Boğazlar Sorunu, İtilaf Devletleri tarafından ortaya atılmış, Çanakkale ve İstanbul Boğazları'nın stratejik öneminden faydalanabilmek adına Osmanlı üzerinde kurgulanan planlardan bir tanesi olarak tarihteki yerini almıştır. Boğazlar Sorunu sadece Osmanlı Devleti'ni değil diğer büyük Avrupa devletlerini de etkilemiş olan bir durumdur.
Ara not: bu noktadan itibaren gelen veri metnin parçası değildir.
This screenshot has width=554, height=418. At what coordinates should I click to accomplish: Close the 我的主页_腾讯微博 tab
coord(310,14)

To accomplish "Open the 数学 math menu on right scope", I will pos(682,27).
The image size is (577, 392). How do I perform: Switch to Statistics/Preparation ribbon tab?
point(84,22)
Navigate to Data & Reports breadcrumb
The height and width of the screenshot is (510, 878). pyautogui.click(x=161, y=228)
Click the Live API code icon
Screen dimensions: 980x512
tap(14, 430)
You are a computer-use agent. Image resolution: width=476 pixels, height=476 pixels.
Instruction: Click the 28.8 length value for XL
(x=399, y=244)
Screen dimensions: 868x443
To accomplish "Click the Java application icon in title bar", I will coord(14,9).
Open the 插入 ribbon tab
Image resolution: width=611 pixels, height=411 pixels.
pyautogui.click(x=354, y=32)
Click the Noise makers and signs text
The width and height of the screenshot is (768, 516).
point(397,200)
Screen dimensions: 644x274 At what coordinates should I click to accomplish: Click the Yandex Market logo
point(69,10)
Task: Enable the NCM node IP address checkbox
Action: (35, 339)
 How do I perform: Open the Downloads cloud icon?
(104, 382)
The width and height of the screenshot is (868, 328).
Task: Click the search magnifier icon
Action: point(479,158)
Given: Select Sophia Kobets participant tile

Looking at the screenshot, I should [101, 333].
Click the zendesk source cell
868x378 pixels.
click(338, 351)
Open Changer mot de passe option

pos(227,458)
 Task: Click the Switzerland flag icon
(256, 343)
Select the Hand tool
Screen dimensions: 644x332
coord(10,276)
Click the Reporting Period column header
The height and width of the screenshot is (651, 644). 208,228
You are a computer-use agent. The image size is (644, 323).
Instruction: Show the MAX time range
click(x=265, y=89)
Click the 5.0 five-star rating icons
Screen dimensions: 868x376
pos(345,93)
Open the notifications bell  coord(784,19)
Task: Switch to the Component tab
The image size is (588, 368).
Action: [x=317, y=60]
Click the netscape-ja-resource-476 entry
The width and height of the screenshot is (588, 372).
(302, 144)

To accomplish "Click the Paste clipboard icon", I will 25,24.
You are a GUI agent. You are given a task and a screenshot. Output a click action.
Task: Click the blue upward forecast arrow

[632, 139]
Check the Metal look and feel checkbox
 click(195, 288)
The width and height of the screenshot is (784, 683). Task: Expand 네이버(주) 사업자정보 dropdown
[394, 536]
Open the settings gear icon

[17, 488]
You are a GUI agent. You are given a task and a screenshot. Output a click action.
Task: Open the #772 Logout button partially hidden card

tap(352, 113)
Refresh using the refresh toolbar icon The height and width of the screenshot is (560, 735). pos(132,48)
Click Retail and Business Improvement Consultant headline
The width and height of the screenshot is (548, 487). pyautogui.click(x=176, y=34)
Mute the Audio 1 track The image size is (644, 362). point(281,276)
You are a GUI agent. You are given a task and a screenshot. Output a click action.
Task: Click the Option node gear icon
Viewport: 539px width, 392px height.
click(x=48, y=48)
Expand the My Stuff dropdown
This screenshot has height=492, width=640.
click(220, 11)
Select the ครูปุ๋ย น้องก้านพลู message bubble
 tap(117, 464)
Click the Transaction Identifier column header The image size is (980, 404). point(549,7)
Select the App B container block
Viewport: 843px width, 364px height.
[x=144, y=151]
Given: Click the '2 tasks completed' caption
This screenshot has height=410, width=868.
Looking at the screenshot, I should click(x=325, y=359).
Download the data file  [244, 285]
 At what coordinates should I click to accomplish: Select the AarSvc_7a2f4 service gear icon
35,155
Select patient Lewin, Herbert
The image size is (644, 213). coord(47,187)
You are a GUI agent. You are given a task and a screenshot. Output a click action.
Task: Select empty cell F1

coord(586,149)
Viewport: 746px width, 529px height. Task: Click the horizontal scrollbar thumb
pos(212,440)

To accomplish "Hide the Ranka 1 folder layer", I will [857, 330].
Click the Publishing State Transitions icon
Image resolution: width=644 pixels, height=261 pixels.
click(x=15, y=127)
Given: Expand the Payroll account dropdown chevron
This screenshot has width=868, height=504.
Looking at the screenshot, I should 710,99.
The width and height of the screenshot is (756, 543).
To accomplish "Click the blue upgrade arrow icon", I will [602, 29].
Bu sorun bu devletler arasında kimi zaman büyük çekişmeler çıkmasına da neden olmuştur. Boğazlar Sorunu Kurtuluş Savaşı döneminde ortaya çıkmış bir durum değildir. Bu sorunun kökleri 18. Yüzyıla kadar dayanmaktadır.

Rusya'nın 18. Yüzyıldaki hükümdarı olan Büyük Petro o dönemde Karadeniz'e Boğazlara hâkim olarak sıcak denizlere inme fikriyle dikkat çekmiştir. Çariçe 2. Katerina zamanında da devam eden bu politika doğrultusunda Küçük Kaynarca Antlaşması sonrasında Rusya bu amacını gerçekleştirebilmek adına eline bir fırsat geçirmiştir. Aslında bu durumdan daha önceki bir dönemde yani 1774 yılında da yine Rus gemileri İstanbul Boğazı'nı kuşatma girişiminde bulunmuştur. Ancak bu kuşatma girişimi başarısızlıkla sonuçlanmıştır. 18. Yüzyılda Boğazlara hâkim olmak isteyen sadece Rusya olmamıştır. 1798 yılında o dönemde yaptığı fetih hareketleriyle ön plana çıkan Napolyon, gözünü İstanbul'a dikmiştir. Boğazlar Sorunu'nun 18. Yüzyıldaki bu ayağında başta Rusya olmak üzere tüm büyük Avrupa devletleri Napolyon'a karşı çıkarak Rusya Osmanlı Devleti ile karşılıklı yardımlaşma antlaşması imzalamışlardır. Ancak Fransa Osmanlı üzerine baskıda bulunarak bu antlaşmanın iptal edilmesini sağlamışlardır.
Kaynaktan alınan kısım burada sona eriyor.